## EXERCISE REQUIREMENTS
Among the lines of the material below, count those holding "computer". Report the number by itself.
*** Begin section ***
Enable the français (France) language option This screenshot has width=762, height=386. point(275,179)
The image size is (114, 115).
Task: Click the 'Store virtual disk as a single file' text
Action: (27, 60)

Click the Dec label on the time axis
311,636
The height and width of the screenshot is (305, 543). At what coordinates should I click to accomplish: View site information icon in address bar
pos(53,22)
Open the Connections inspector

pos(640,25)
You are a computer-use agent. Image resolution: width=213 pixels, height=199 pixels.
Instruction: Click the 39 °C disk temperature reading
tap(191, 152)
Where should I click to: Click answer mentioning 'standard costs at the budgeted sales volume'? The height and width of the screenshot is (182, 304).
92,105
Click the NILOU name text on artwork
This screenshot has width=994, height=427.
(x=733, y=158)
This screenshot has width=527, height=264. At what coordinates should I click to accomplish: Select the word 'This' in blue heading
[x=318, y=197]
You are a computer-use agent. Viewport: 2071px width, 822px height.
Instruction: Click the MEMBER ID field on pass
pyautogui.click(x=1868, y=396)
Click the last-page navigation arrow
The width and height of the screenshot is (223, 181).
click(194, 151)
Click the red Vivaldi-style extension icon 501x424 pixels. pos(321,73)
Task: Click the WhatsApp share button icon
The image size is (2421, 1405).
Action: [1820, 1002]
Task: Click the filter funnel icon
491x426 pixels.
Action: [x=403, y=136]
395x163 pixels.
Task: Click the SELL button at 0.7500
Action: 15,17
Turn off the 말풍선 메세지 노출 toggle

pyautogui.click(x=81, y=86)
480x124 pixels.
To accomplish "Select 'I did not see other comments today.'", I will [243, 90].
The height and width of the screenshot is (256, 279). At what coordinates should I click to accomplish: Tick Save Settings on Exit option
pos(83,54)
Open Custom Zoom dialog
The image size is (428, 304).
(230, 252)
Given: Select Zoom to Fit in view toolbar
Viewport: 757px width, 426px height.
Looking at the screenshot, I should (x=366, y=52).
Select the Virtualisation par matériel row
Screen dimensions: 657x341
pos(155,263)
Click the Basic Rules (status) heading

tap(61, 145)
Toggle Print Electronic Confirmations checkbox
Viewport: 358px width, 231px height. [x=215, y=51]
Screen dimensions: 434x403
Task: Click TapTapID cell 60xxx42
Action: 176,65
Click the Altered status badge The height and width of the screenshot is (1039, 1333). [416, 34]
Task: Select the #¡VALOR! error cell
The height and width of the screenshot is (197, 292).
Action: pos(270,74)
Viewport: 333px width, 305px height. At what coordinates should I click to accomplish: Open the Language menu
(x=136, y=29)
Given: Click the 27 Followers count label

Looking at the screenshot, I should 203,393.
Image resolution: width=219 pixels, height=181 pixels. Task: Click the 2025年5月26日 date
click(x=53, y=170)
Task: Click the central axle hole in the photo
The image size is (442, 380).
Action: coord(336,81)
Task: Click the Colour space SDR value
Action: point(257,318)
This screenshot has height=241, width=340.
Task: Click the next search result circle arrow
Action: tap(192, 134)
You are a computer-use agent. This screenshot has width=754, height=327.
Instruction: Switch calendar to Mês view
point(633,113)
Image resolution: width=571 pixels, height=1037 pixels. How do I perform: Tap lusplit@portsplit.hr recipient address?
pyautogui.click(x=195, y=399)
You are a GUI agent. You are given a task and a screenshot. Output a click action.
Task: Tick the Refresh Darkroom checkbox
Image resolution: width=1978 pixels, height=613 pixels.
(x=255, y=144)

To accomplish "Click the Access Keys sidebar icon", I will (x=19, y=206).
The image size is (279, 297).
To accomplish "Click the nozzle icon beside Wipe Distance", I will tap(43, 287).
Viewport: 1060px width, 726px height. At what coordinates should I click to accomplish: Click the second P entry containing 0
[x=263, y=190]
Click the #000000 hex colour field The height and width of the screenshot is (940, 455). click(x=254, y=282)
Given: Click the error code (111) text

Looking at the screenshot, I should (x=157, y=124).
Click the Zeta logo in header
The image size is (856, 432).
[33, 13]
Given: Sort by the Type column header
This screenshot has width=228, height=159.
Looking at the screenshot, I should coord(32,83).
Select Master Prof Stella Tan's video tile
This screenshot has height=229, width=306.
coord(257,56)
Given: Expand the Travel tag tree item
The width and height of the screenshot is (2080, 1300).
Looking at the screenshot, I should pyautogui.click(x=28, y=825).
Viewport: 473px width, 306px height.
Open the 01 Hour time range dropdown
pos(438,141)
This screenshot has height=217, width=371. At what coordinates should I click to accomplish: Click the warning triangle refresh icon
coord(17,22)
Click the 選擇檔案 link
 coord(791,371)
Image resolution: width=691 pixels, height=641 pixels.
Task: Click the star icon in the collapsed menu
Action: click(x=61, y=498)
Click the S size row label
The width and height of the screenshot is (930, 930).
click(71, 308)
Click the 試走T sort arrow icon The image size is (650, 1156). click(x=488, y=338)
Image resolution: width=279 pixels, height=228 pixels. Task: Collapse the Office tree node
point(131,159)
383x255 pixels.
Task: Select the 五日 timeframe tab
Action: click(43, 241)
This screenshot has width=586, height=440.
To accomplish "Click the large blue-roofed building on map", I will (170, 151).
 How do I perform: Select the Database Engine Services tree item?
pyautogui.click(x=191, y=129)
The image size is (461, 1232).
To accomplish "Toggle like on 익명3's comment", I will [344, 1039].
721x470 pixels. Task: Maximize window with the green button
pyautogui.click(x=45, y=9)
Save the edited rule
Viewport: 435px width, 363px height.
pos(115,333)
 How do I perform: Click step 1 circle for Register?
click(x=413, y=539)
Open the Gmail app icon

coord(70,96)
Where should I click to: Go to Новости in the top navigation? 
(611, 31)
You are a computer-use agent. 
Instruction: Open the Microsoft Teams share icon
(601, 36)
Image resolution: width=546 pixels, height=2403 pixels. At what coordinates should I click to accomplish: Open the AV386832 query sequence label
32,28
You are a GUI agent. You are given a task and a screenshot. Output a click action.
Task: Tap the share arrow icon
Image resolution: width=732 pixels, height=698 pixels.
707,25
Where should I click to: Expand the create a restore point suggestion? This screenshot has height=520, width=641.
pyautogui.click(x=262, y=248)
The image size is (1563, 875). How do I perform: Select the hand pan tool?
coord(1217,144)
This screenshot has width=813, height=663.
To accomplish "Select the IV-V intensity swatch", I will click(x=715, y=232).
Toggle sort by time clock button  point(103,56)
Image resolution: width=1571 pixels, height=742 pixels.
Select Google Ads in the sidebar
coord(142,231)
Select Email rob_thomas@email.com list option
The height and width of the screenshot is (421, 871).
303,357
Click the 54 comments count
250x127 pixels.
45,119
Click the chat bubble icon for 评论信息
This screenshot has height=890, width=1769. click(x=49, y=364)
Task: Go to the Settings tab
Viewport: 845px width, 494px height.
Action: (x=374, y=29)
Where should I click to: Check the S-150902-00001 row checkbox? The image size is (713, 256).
*** End section ***
## OUTPUT FOR THIS TASK
4